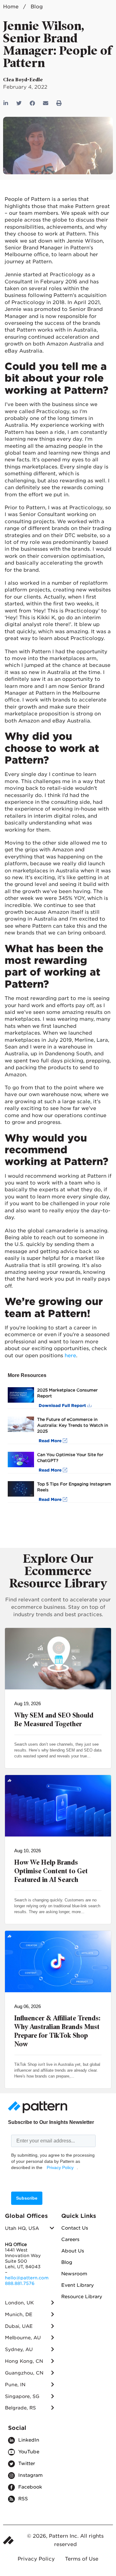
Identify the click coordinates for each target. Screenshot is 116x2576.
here (70, 1355)
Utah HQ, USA (22, 2228)
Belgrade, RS (20, 2408)
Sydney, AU (19, 2349)
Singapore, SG (22, 2396)
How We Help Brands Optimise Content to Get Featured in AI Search (51, 1871)
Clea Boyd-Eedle (23, 80)
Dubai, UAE (19, 2326)
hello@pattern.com (27, 2277)
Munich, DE (18, 2314)
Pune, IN (15, 2384)
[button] (19, 103)
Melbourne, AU (23, 2338)
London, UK (19, 2303)
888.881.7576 (20, 2283)
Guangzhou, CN (24, 2373)
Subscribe (26, 2198)
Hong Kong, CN (24, 2361)
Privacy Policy (60, 2167)
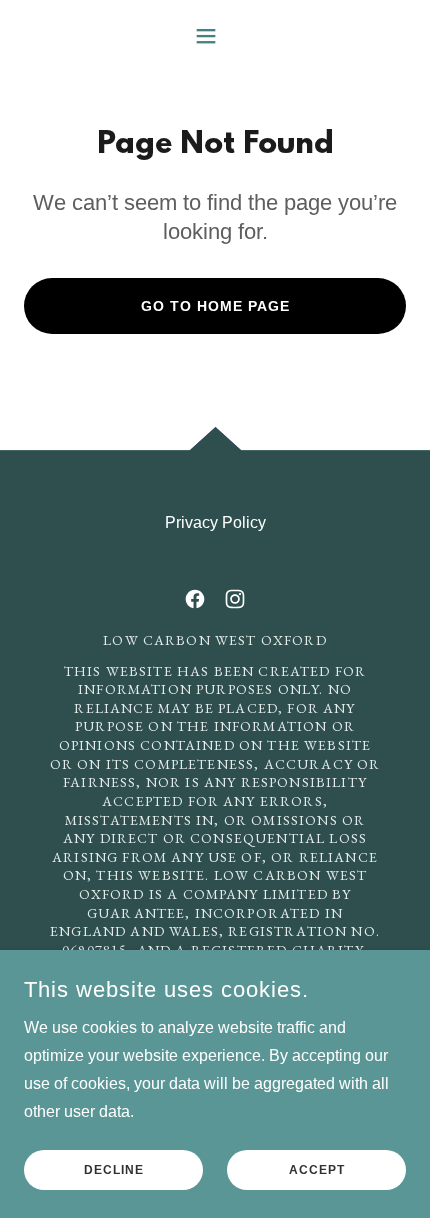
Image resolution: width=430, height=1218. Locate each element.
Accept (317, 1170)
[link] (195, 599)
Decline (114, 1170)
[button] (214, 36)
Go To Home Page (215, 306)
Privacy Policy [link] (215, 522)
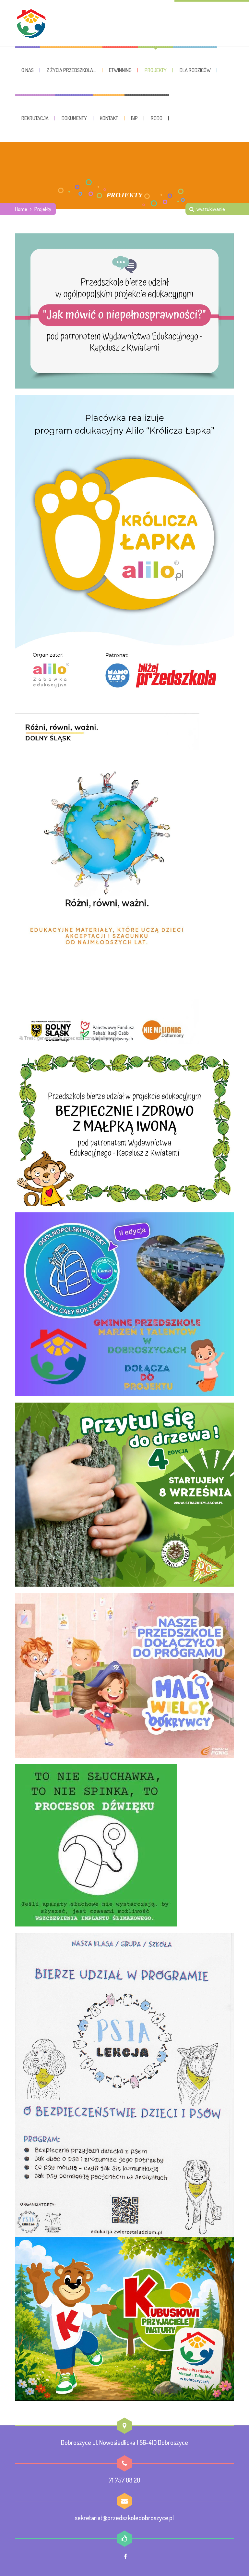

Work task:
In the records, find every line that has the string "Privacy" and copy it.

Your solution:
Privacy Policy (60, 2167)
Privacy Policy [link] (215, 522)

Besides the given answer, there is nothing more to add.